Our site and eco-gardens
Since 1995, our Earthworkers, supported by staff and volunteers, have transformed an area of waste land into 3.5 acres of beautiful, flourishing eco-gardens. We manage these gardens in an environmentally sustainable way and grow our plants using organic methods.
Made of sustainably sourced oak, the Warren is the beating heart of Earthworks. Here, we meet daily, eat lunch and take part in crafts. Instead of connecting to the national grid, The Warren uses environmentally sustainable technologies, including solar panels to power lights and heat hot water, alongside a wood-burning stove to provide heating.
Our video tours
Earthworks: A Virtual Tour
Join us on a virtual tour of the beautiful Earthworks site (filmed in summer 2020).

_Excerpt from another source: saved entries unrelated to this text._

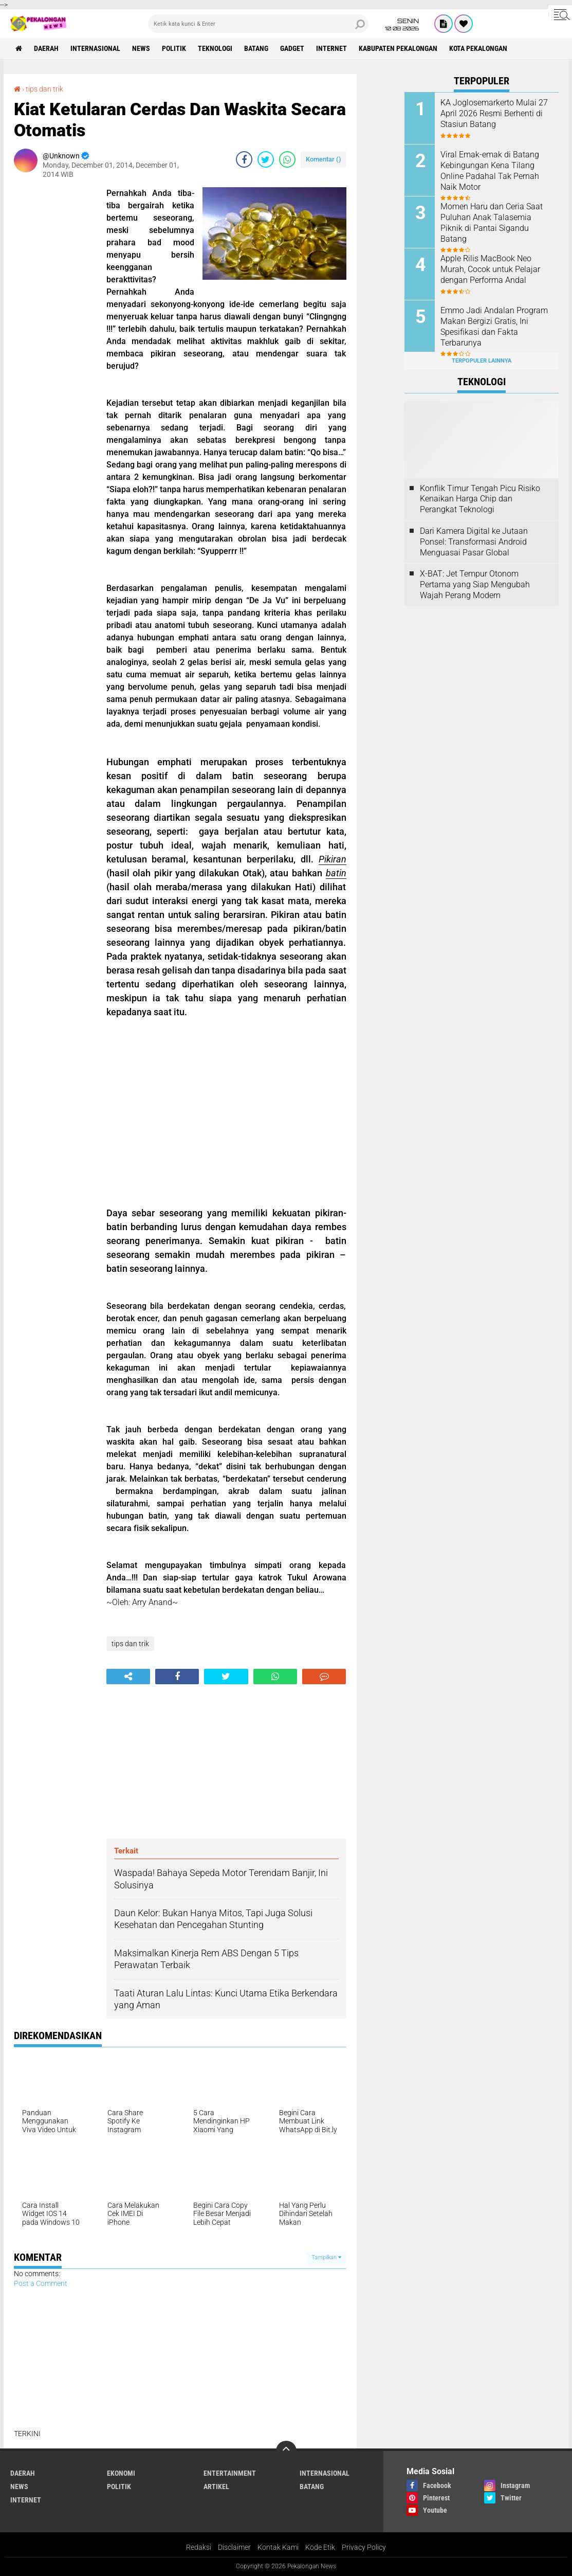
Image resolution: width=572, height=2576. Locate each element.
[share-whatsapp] (287, 159)
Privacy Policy (364, 2547)
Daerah (46, 48)
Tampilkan (326, 2257)
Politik (174, 48)
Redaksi (198, 2547)
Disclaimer (234, 2547)
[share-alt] (128, 1676)
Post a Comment (40, 2283)
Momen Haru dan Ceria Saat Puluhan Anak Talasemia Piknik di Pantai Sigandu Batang (491, 222)
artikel (216, 2486)
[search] (258, 23)
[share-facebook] (244, 159)
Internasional (95, 48)
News (141, 48)
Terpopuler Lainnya (481, 360)
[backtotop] (286, 2451)
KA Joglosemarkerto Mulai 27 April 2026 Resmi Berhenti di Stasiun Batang (494, 113)
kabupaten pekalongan (398, 48)
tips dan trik (44, 89)
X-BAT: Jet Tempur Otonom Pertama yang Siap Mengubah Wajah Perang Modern (475, 584)
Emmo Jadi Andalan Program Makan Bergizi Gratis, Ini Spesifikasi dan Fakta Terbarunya (494, 326)
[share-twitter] (265, 159)
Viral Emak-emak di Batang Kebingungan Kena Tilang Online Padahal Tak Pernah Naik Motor (489, 170)
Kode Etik (320, 2547)
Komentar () (323, 159)
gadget (292, 48)
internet (331, 48)
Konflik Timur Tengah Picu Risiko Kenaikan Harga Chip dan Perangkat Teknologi (480, 499)
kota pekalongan (478, 48)
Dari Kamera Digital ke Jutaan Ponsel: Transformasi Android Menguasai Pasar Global (474, 541)
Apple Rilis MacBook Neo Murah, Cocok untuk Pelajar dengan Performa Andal (490, 269)
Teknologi (215, 48)
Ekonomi (121, 2473)
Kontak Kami (278, 2547)
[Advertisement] (55, 341)
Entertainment (230, 2473)
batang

What we love about Earthworks
In this video, our Earthworkers, staff and volunteers show and describe to you all of the things they love most about life at Earthworks!
Our sustainability values
To conserve water, we have a 10,000-litre rainwater storage tank beneath our front lawn that collects rainfall runoff from the roof of the Warren and drainage from the car park. We paved over the tank with re-claimed stone to make an accessible patio where we can enjoy our tea-breaks outside. Construction and landscaping was led by the sustainable planning and design company, Ecovril, with many of our Earthworkers and volunteers helping to barrow, dig, connect pipe work and mix cement.
Water can be drawn up from the tank using an old fashioned cast iron hand pump to directly fill our watering cans, or pumped up and used to re-fill our other water butts in times of high demand. By watering our plants sparingly, we encourage drought-resistance so that our plants develop deep roots to reach water, rather than relying on our watering cans as a water source.
Recycling and repurposing
In line with our values of living sustainably, we try to recycle or repurpose materials rather than buying new. We use unwanted materials for crafting items such as our much-loved wooden reindeers that we sell at the St Albans farmer’s market at Christmas time.
We produce our own compost; returning vital nutrients to the soil to sustain next year’s plants. All vegetative waste is composted in our large wooden bins; mixed and turned two to three times a year, ensuring an adequate oxygen supply for composting organisms. The compost is usually ready after around six months.
We grow our plants organically, using no artificial fertilisers or chemical pesticides. Instead, we use other methods such as companion planting; growing certain plants together in plant communities, to help us reduce pests and increase crop growth. Insect-friendly plants increase the pollination of crops, while strong-smelling herbs deter pests and legumes we have planted introduce nitrogen to the soil.
Play our relaxing video
Watch a day unfold in our eco-gardens in this slow video.
We mow our beautiful wildflower meadow in rotation to allow butterflies to complete their lifecycles. This also provides a safe habitat for other wildlife, such as hedgehogs, and maintains a food source for our bees.
Planted at an Earthworks community event in 1996, our orchard contains thirty old varieties of fruit trees, including Brownlees Russet, Bushey Grove and St Albans. We prune and mulch the trees every year using our own compost and keep our branches low to ensure our Earthworkers can easily pick the fruit. After the autumn harvest, we produce delicious apple juice.
Our bees pollinate our beans and fruit orchards, as well as producing our honey (which we sell at the St Albans farmer’s market). They live in innovative Dartington Long Deep hives, with an ergonomic design that allows people to get a close look at what is happening in the brood chamber. Our bees are kindly managed by St Albans and District Beekeepers’ Association.
Our woodland area provides us with the necessary materials for our woodcraft activities, as well as providing a habitat for local wildlife.
We have two ponds, which host a variety of water plants and act as an important water source for local wildlife. Birds and frogs, attracted by the ponds, act as pest control by eating slugs and snails.
Traditional hedging acts as screening in our eco-gardens, planted and tended to by our volunteers. By opting for hedging over fencing, we have created homes for a variety of wildlife.